• Aucun résultat trouvé

LEARNING STATISTICS THROUGH BASEBALL Introduction

Several years ago I wrote a little book entitled Learning statistics through playing cards (Knapp, 1996), in which I tried to explain the fundamental concepts of statistics (both descriptive and inferential) by using an ordinary deck of playing cards for generating the numbers. In 2003 Jim Albert wrote Teaching statistics through baseball. What follows can be thought of as a possible sequel to both books, with its emphasis on descriptive statistics and the tabletop dice game "Big League Baseball".

The reason I am restricting most of this presentation to descriptive statistics is that there is no random sampling in baseball (more about this later), and random sampling is the principal justification for generalizing from a sample (a part) to a population (the whole). But it has been said, by the well-known statistician John Tukey and others, that there has been too much emphasis on inferential statistics anyhow. See his classic 1977 book, Exploratory data analysis (EDA) and/or any of the popular computer packages that have implemented EDA.

The price you might have to pay for reading this chapter is not in money (it's free) but in the time and effort necessary to understand the game of baseball.

(Comedian Bob Newhart's satirical routine about the complications of baseball is hilarious!) In the next couple of sections I will provide the basics. If you think you need to know more, watch a few games at your local Little League field or a few Major League games on TV (especially if Los Angeles Dodgers broadcaster Vin Scully is the announcer).

How the game is played

As many of you already know, there are nine players on each team and the teams take turns batting and fielding. The nine players are:

1. The pitcher (who throws the ball that the batter tries to hit)

2. The catcher (who catches any ball the batter doesn't hit and some others) 3. The first baseman (who is "the guardian" of the base that the batter must first run to after hitting the ball)

4. The second baseman (the "guardian" of the next base)

5. The shortstop (who helps to guard second base, among other things) 6. The third baseman (the "guardian" of that base)

7. The left fielder (who stands about 100 feet behind third base and hopes to catch any balls that are hit nearby)

8. The center fielder (who is positioned similarly behind second base) 9. The right fielder (likewise, but behind first base).

The object of the game as far as the batters are concerned is to run counter-clockwise around the bases (from first to second to third, and back to "home plate" where the ball is batted and where the catcher is the "guardian"). The object of the game as far as the fielders are concerned is to prevent the batters from doing that.

Some specifics:

1. There are nine "innings" during which a game is played. An inning consists of each team having the opportunity to bat until there are three "outs", i.e., three unsuccessful opportunities for the runners to reach the bases before the ball (thrown by the fielders) gets there. If the runner reaches the base before the ball does, he is credited with a "hit".

2. Each batter can choose to swing the bat or to not swing the bat at the ball thrown by the pitcher. If the batter chooses to swing, he has three opportunities to try to bat the ball; failure on all three opportunities results in three "strikes" and an "out". If the batter chooses to not swing and the ball has been thrown where he should have been able to bat it, that also constitutes a strike.
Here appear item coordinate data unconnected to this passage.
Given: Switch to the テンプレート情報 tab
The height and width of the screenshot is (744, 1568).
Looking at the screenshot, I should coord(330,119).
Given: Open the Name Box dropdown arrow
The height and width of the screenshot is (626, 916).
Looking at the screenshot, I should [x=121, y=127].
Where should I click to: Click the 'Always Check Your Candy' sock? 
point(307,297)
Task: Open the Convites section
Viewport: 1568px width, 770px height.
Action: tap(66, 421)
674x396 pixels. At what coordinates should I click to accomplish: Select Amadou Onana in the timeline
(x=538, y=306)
But if he chooses to not swing and the pitcher has not thrown the ball well, the result is called a "ball". He (the batter) is awarded first base if he refrains from swinging at four poor pitches. (Check out what Bob Newhart has to say about why there are three strikes and four balls!)
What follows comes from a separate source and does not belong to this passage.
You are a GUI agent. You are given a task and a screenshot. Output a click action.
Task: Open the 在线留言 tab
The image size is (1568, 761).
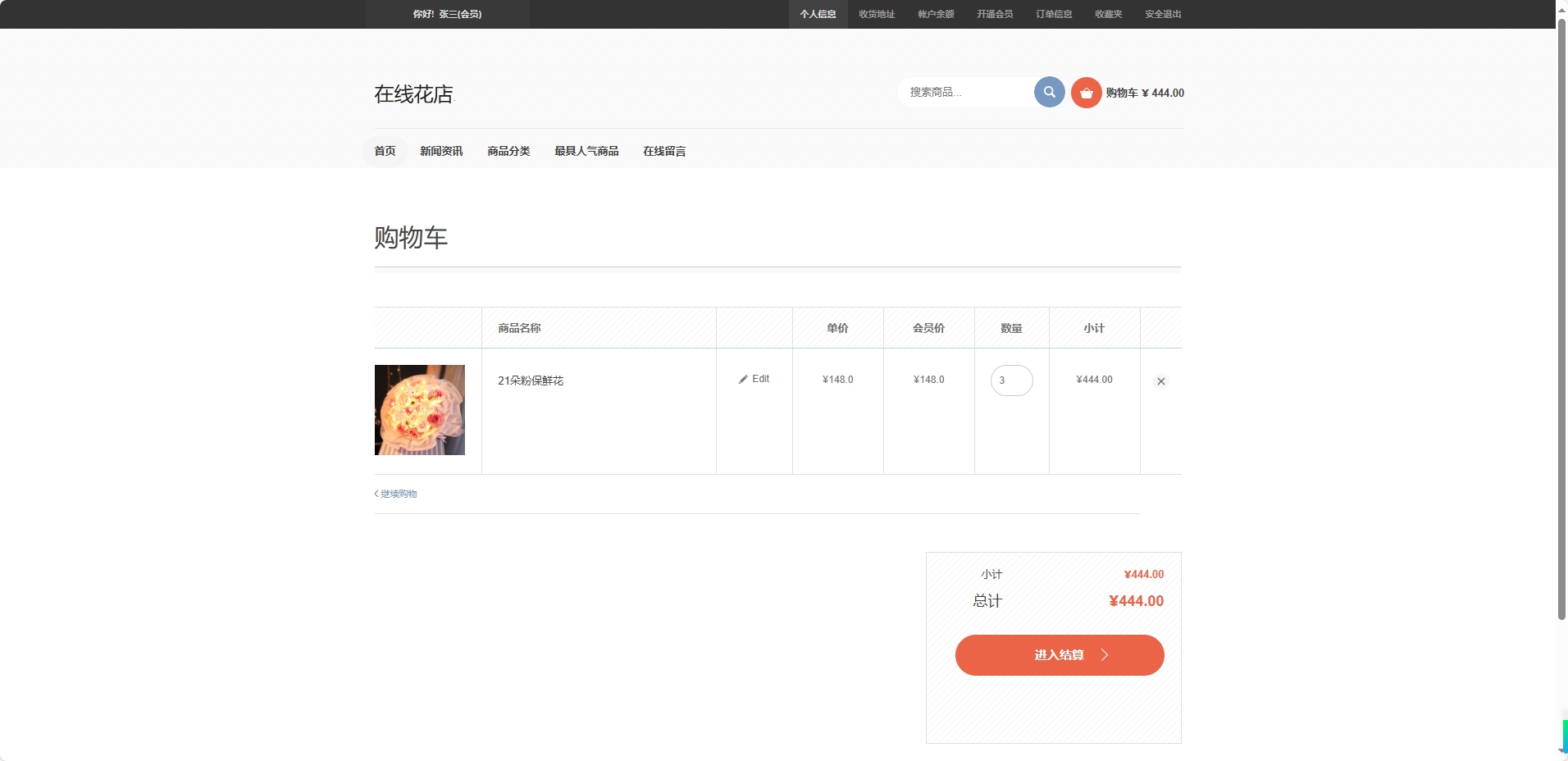coord(664,151)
In reality there are often many combinations of swings and non-swings that result in successes or failures. For example, it is quite common for a batter to swing and miss at two good pitches, to not swing at two bad pitches, and to eventually swing, bat the ball, run toward first base, and get there either before or after the ball is caught and thrown to the first baseman.

3. The team that scores the more "runs" (encirclings of the bases by the batters) after the nine innings are played is the winner.

There are several other technical matters that I will discuss when necessary.

What does this have to do with statistics?

My favorite statistic is a percentage (see Chapter 15 of this book), and

percentages abound in baseball. For example, one matter of great concern to a batter is the percentage of time that he bats a ball and arrives safely at first base (or even beyond) before the ball gets there. If a batter gets one successful hit every four times at bat, he is said to have a "batting average" of 1/4 or 25% or .

very close to .260 for many, many years. (See the late paleontologist Stephen Jay Gould's 1996 book, Full house, and his 2004 book, Triumph and tragedy in Mudville.)

Similarly, a matter of great concern to the pitcher is that same percentage of the time that a batter is successful against him. (One of the neat things about baseball is the fact that across all of the games played, "batting average of" for the batters must be equal to "batting average against" for the pitchers.) Batters who bat successfully much higher than .250 and pitchers who hold batters to averages much lower than .250 are usually the best players.

Other important percentages are those for the fielders. If they are successful in

"throwing out" the runners 95 percent or more of the time (fielding averages of . 950 or better) they are doing their jobs very well.

Some other statistical aspects of baseball

1. In a previous paragraph I pointed out that the average batting average has remained around .260. The average standard deviation (the most frequently used measure of variability...see below) has decreased steadily over the years.

It's now approximately .030. (See Gould, 1996 and 2004, about that also.)

2. One of the most important concepts in statistics is the correlation between two variables such as height and weight, age and pulse rate, etc. Instead of, or in addition to, "batting average against", baseball people often look at a pitcher's

"earned run average", which is calculated by multiplying by nine the number of earned runs given up and dividing by the number of innings pitched. (See

Charles M. Schulz's 2004 book, Who's on first, Charlie Brown? , page 106, for a cute illustration of the concept.) Those two variables, "batting average against"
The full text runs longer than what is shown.